Amazon sign on the window of the Amazon Hub Locker in the downtown area, Silicon Valley
Credit: Andrei / stock.adobe.com

With a gain of 23% year to date, besting the 7% rise in the S&P 500 index, Amazon (AMZN) stock has been one of the better-performing names within the tech sector. Investors want to know if the company can maintain its strong momentum.

The nation’s second largest retailer is set to report first quarter fiscal 2023 earnings results after the closing bell Thursday. Concerns over rising interest rates and inflation are presenting threats to consumer spending, which is an estimated 70% of the U.S. economic growth as a share of GDP. Aside from being a threat to future revenue, inflation is also driving up operating expenses for several companies, including Amazon, which has experienced decelerated profit growth.

However, in response to an uncertain macro backdrop, management has implemented some aggressive cost-saving measures to boost both profitability and its margin profile. These measures include shutting down unprofitable businesses, reducing its global headcount and reprioritizing resources in an effort to right-size the business. The goal is to emerge leaner and stronger. On the bright side, there’s still Amazon Web Services which has been the company’s main profit producer.

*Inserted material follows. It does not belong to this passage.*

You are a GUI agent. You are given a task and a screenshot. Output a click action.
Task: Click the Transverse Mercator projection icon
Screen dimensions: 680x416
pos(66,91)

Although growth in AWS is slowing due to global macroeconomic uncertainty, it is approaching $90 billion annualized revenue run rate. While AWS continues to have a strong pipeline for attracting new customers, investors will want to know when cloud growth will re-accelerate. From a valuation perspective, Amazon still looks like a bargain with its shares still down some 32% over the past year. For that to matter in the near term, on Thursday beyond a top- and bottom line beat, investors will want strong profit guidance to support the long-term return investment thesis.

In the three months that ended March, the Seattle-based company is expected to earn 22 cents per share on revenue of $124.53 billion. This compares to the year-ago loss of 38 cents per share on revenue of $116.44 billion. For the full year, ending in December, earnings are expected to be $1.41 per share, reversing a year-ago loss of 27 cents, while full year revenue of $556.48 billion would rise 8.3% year over year.

The projected year-over-year increase in full-year profit of $1.41 per share, reversing a year-ago loss, is one of several reasons why Amazon stock has risen year. This highlights the sort of outcome the company will realize from right-sizing its business. However, since the start of the quarter, revenue and earnings estimates have been revised lower, suggesting the market’s growing concerns about the company’s ability to navigate through the challenging inflationary environment.

As the company is aggressively cutting costs, Amazon remains committed to investing in the long-term potential of its business. There’s also Amazon Web Services where analysts are still projecting 15% year-over-year growth for AWS in the first quarter with current market consensus being $21 billion in revenue. In the fourth quarter, Amazon delivered mixed results, posting adjusted EPS of 3 cents per share which missed estimates by 14 cents.

Fourth quarter revenue, however, surpassed Street estimates, coming in at $149.2 billion, rising 8.6% year over year, above consensus estimates by $145.7 billion. Revenue was driven by the AWS cloud segment which grew 20% year over year to $21.4 billion, but missed estimates of $21.76 billion. The miss on AWS was partially offset by strong growth in advertising revenue. Still, the miss on the bottom line pressures the stock, affirming the company’s new focus on increased profitability.

With the stock trading at around $106, Amazon's risk-versus-reward profile suggests the stock could produce strong returns in the next 12 to 18 months.

The views and opinions expressed herein are the views and opinions of the author and do not necessarily reflect those of Nasdaq, Inc.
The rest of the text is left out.